* _Goal of the exercise_:
Copy each line of the listing below where the word "will" turns up.

* _The input_:

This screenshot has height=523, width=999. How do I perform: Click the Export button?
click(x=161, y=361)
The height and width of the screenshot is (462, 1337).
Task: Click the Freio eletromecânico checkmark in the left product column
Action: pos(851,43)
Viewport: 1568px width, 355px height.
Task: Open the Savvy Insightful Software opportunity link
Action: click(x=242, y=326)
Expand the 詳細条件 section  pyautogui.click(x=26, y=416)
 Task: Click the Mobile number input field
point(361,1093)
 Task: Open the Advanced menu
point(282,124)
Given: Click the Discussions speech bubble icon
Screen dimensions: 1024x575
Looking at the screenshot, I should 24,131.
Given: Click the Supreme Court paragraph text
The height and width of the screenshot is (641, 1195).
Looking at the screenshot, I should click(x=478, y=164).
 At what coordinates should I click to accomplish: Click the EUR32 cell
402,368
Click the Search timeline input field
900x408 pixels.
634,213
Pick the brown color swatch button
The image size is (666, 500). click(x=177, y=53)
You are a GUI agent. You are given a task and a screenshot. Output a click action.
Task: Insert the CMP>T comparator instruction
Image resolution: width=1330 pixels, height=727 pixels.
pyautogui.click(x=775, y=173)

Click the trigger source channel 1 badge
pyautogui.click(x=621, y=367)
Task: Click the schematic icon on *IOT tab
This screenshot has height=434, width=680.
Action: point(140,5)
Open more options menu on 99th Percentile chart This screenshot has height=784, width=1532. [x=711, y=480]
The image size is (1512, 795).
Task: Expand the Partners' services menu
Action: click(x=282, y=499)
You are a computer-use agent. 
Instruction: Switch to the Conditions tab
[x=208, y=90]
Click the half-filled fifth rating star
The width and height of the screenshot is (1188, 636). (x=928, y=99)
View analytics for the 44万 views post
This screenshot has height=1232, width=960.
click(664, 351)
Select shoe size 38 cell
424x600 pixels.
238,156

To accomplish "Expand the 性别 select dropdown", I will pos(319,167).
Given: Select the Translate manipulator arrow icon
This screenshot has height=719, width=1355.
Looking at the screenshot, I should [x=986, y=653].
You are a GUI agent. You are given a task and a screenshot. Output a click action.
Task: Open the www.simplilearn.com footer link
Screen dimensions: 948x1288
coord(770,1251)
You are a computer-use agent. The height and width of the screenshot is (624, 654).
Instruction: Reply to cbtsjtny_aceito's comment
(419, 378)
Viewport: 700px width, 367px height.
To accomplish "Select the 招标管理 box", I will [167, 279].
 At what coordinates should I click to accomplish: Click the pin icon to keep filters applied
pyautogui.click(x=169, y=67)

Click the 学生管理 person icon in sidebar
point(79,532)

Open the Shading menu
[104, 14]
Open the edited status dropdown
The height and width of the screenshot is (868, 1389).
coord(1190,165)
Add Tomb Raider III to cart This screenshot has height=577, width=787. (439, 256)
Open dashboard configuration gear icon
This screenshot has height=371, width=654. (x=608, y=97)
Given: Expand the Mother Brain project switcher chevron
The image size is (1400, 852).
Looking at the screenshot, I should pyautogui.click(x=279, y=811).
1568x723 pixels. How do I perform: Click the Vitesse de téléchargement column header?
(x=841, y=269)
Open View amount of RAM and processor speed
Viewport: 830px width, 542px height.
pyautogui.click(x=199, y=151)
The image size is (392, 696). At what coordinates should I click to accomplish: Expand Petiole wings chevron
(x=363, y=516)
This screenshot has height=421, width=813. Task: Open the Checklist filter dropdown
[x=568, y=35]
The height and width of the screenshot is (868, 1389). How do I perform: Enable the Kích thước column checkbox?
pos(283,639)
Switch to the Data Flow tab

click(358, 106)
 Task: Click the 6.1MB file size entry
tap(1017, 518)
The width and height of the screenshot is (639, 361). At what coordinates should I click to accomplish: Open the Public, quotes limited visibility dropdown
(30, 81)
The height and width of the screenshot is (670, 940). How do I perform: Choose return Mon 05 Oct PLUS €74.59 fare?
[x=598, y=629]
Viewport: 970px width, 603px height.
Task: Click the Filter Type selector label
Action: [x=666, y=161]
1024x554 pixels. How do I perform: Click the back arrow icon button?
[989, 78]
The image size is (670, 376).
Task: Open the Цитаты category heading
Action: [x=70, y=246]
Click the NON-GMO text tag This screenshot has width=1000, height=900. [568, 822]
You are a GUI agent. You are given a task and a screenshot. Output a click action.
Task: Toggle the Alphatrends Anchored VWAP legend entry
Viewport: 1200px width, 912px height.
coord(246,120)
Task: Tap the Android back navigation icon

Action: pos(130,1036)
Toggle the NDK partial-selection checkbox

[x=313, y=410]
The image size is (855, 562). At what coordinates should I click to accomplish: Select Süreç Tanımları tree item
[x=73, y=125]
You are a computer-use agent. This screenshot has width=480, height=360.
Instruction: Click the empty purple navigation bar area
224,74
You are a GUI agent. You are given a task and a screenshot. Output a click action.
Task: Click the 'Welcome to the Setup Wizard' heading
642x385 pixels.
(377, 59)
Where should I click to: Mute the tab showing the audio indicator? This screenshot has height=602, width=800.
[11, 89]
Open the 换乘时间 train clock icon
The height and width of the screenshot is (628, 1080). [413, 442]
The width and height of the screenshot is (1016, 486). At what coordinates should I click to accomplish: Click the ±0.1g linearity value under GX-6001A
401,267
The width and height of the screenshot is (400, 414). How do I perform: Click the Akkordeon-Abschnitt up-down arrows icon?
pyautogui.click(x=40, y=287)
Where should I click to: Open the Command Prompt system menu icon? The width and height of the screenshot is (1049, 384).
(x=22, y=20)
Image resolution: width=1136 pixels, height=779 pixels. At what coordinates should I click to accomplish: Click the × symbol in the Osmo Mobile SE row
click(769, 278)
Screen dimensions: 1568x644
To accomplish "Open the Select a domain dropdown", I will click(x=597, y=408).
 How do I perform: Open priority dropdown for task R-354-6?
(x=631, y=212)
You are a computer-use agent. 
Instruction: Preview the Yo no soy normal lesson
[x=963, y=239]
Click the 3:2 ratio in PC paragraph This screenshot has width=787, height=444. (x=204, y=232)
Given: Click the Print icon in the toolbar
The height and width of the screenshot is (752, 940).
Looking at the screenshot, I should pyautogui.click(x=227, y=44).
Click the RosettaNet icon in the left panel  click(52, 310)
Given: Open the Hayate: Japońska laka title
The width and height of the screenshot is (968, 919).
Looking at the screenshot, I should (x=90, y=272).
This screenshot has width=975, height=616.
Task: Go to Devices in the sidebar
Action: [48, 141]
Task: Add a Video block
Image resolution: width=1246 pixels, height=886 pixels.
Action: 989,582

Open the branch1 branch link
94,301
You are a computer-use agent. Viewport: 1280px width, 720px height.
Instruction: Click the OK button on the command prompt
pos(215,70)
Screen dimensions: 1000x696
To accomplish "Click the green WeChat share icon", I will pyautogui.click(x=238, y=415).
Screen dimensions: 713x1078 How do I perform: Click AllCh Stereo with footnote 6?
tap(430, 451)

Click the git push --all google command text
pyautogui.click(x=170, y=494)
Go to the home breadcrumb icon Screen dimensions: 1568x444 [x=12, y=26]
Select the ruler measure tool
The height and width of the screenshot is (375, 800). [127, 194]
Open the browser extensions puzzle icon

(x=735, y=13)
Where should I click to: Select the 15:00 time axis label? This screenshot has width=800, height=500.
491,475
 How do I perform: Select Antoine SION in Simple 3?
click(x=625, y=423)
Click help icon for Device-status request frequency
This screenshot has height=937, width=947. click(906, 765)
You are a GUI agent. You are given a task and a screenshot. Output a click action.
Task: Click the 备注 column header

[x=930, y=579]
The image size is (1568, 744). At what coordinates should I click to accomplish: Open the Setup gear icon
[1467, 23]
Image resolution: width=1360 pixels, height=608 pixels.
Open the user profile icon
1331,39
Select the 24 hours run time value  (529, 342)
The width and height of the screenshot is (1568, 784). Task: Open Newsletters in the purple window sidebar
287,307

* _Response to the exercise_:
To accomplish "Expand the 性别 select dropdown", I will pos(319,167).
To accomplish "Select the 招标管理 box", I will [167, 279].
To accomplish "Open the Select a domain dropdown", I will click(x=597, y=408).
To accomplish "Click the green WeChat share icon", I will pyautogui.click(x=238, y=415).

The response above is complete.